Récit des FAC : Pas de travail de bureau pour la Mat 3 Mellett!

Vidéo / Le 8 mai 2017

Transcription

Après avoir terminé mes études, je voulais relever un défi; je ne voulais pas d’un travail qui m’oblige à passer quarante heures par semaine assise derrière un bureau. Je cherchais un emploi qui me ferait voir du pays et me ferait vivre toutes sortes d’expériences. J’ai aussi été intéressée par la Marine, car c’était un bon choix pour voyager et les déploiements avaient l’air tout simplement fantastiques.
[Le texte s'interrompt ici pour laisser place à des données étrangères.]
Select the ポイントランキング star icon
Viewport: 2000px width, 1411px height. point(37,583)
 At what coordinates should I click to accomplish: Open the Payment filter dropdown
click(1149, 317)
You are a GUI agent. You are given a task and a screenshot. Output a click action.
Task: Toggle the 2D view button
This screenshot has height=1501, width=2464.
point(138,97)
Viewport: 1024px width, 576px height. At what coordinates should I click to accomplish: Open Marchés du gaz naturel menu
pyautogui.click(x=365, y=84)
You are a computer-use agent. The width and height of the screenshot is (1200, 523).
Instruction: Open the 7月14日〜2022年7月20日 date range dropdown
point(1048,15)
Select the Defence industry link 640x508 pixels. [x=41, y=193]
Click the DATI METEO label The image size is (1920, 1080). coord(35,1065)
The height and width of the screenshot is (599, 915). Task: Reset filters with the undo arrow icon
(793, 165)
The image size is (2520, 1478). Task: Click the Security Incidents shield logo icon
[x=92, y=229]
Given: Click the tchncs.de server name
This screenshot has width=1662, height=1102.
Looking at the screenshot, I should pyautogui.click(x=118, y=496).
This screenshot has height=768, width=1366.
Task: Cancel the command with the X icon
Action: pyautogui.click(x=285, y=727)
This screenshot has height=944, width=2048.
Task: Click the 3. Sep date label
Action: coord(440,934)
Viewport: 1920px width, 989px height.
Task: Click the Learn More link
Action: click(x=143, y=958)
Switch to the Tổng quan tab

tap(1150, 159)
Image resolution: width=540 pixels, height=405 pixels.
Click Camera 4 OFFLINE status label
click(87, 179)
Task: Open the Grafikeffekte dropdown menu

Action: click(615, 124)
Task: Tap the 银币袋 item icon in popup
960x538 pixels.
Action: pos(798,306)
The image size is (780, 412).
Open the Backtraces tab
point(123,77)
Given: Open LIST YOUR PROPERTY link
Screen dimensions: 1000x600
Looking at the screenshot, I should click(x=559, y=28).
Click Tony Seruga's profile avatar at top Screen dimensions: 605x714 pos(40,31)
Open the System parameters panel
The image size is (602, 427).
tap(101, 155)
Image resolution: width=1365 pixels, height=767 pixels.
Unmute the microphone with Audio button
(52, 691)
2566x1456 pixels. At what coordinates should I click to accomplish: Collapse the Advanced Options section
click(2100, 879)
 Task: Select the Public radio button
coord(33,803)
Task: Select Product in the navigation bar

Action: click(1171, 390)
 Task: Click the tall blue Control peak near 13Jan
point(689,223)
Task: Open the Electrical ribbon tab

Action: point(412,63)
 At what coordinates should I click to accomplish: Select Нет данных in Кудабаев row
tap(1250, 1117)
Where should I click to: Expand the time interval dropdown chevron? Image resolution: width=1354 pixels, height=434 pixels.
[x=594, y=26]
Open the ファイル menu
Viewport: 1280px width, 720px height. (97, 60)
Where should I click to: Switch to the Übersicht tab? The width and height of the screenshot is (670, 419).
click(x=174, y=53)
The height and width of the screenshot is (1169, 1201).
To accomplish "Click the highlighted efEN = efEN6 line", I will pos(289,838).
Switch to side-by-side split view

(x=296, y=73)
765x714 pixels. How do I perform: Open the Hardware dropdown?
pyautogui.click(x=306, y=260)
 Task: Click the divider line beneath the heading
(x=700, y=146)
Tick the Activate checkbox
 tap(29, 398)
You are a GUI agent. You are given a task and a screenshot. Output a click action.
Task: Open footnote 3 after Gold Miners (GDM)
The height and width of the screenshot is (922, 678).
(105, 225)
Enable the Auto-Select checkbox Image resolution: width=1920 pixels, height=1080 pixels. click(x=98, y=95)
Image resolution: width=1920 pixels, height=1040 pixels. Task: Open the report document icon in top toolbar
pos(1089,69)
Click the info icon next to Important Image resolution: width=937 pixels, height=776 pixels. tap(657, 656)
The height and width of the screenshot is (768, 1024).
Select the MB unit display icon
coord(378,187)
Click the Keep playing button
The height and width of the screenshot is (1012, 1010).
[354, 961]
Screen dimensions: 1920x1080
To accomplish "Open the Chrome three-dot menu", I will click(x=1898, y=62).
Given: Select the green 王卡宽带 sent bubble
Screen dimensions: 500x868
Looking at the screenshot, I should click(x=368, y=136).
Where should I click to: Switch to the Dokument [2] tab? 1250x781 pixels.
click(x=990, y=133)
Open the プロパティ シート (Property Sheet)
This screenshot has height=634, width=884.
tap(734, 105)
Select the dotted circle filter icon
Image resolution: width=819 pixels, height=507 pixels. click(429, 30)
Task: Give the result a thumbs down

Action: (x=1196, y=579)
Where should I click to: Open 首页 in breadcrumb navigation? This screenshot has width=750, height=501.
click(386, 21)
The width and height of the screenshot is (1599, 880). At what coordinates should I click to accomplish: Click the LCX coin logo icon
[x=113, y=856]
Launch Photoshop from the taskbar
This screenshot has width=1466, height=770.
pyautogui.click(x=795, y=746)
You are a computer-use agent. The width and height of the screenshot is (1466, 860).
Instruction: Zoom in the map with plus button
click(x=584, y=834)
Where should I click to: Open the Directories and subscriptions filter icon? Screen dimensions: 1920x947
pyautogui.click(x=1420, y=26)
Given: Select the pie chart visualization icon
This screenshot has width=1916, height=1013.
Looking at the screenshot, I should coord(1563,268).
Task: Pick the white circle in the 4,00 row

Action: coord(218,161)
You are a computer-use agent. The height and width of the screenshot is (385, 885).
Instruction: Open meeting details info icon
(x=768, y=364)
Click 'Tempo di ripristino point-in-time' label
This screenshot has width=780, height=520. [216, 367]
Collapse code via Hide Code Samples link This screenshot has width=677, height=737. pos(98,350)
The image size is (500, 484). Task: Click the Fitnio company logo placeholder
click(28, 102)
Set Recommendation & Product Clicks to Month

C’est la vue que vous avez tous les jours. Je suis Kristen Mellett, matelot de 3e classe dans la Marine royale canadienne. L’équipe des communications navales travaille avec des ordinateurs à bord du navire. C’est un cours d’une durée de trois mois et à la fin, vous êtes affecté, habituellement à Halifax ou à Victoria. Que ce soit l’une ou l’autre, je ne me plaindrai pas; ce sont deux villes magnifiques.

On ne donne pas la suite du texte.